**Task requirements**
Report how many lines of these entries hold the string "Given"; reply with the number alone.
::: Listed entries
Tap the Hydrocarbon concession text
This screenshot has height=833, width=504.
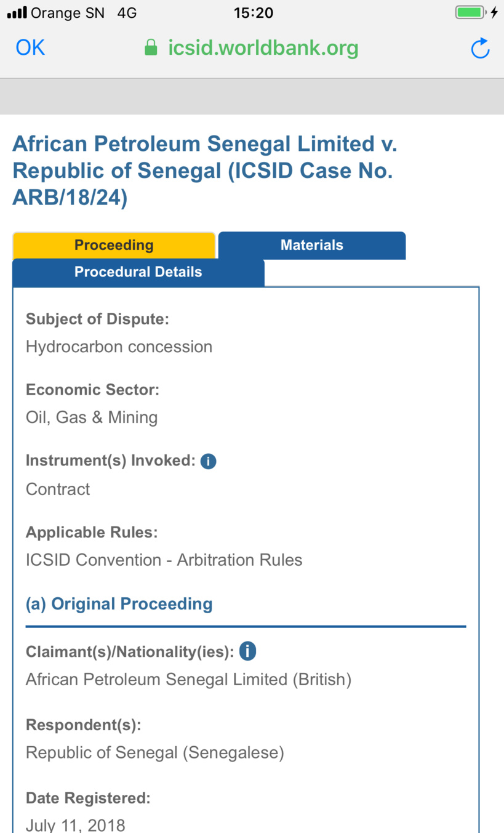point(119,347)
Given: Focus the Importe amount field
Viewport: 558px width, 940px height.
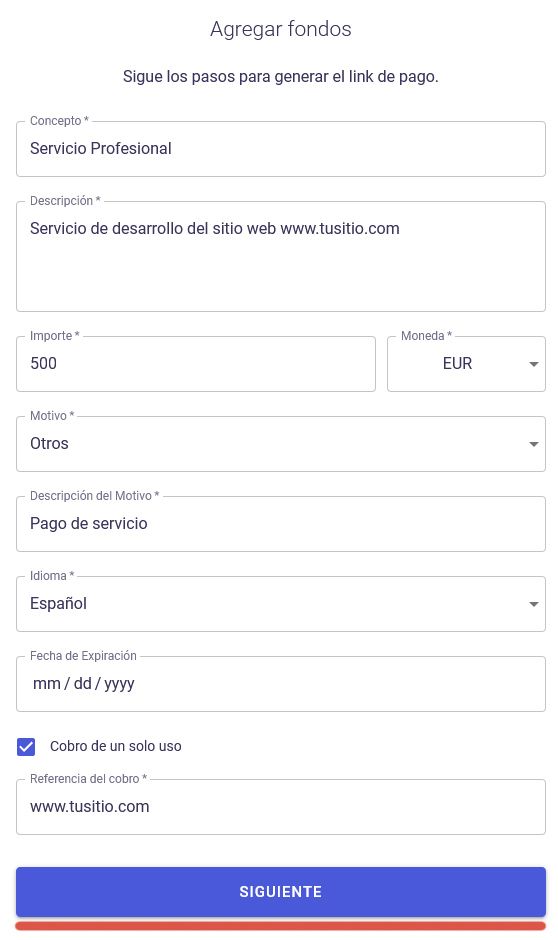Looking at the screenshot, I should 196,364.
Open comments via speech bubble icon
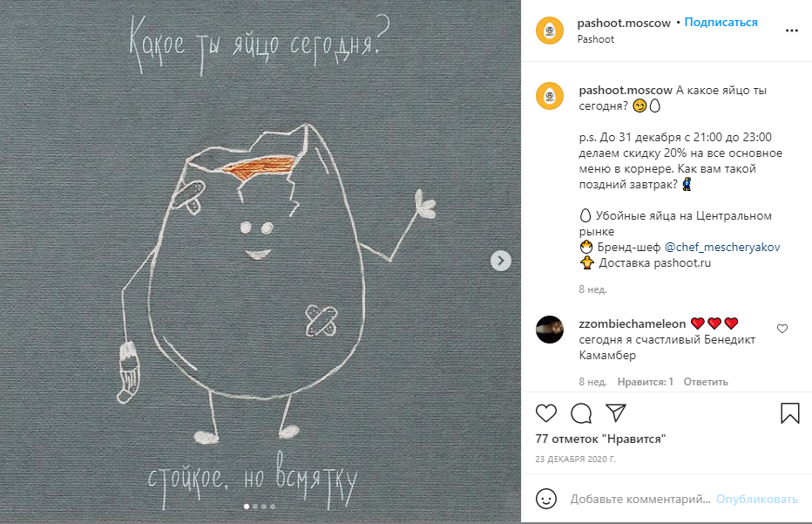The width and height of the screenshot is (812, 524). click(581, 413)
::::::
::: Listed entries
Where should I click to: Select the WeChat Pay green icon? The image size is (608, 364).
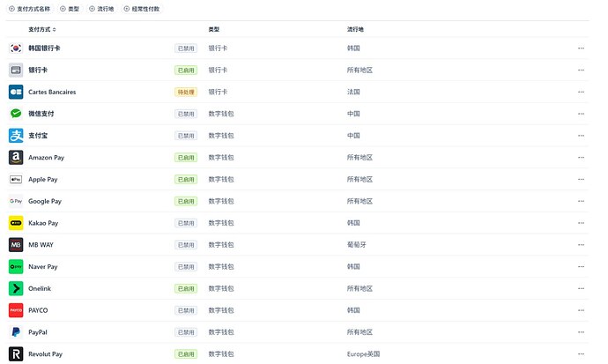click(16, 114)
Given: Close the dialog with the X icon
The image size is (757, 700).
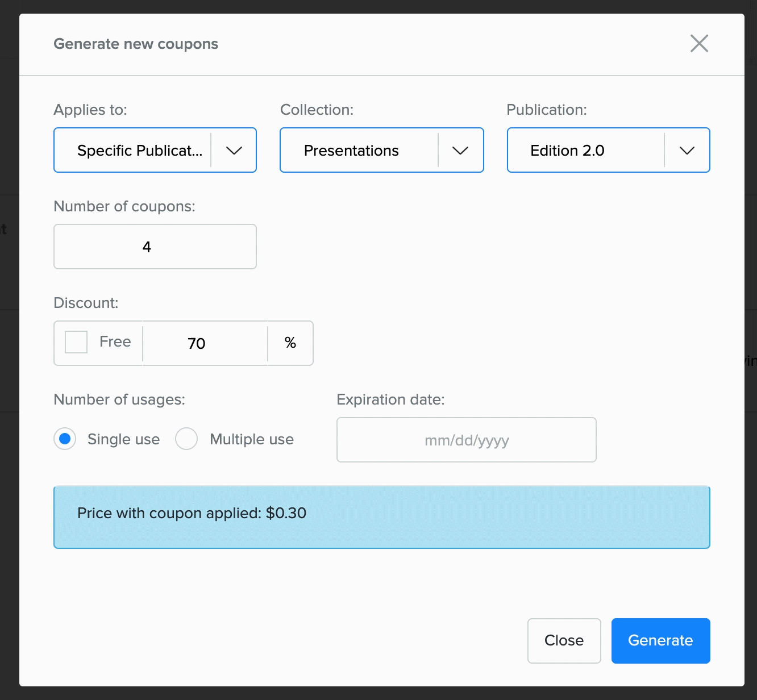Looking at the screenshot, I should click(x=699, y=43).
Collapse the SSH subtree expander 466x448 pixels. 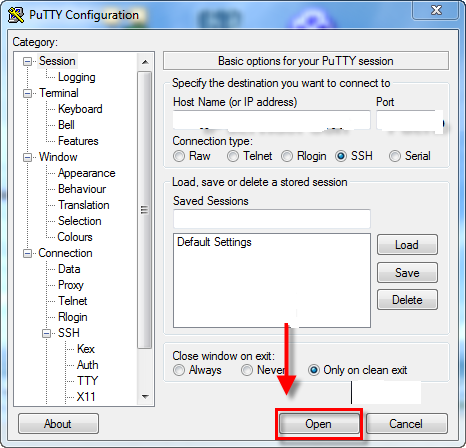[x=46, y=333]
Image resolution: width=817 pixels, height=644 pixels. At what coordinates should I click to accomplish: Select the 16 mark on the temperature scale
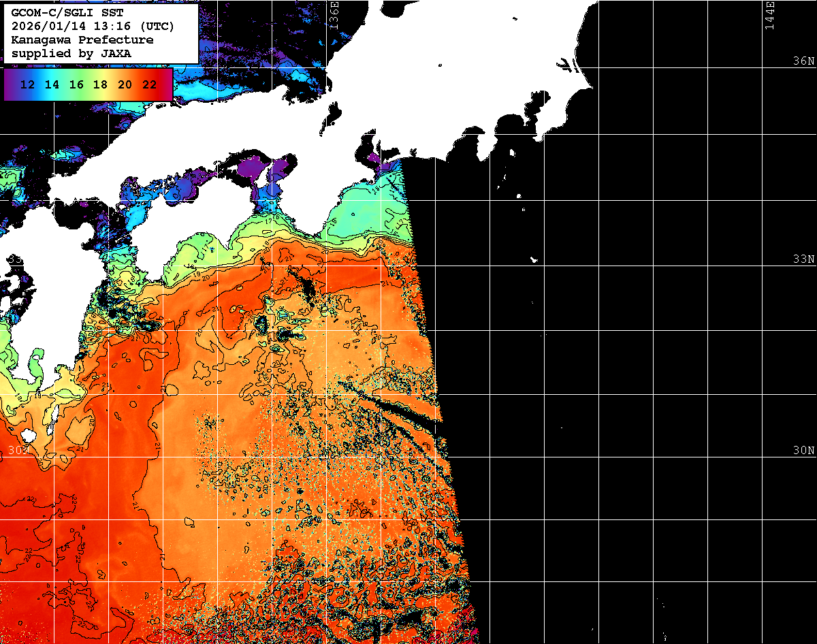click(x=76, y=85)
::::::
**Result**
2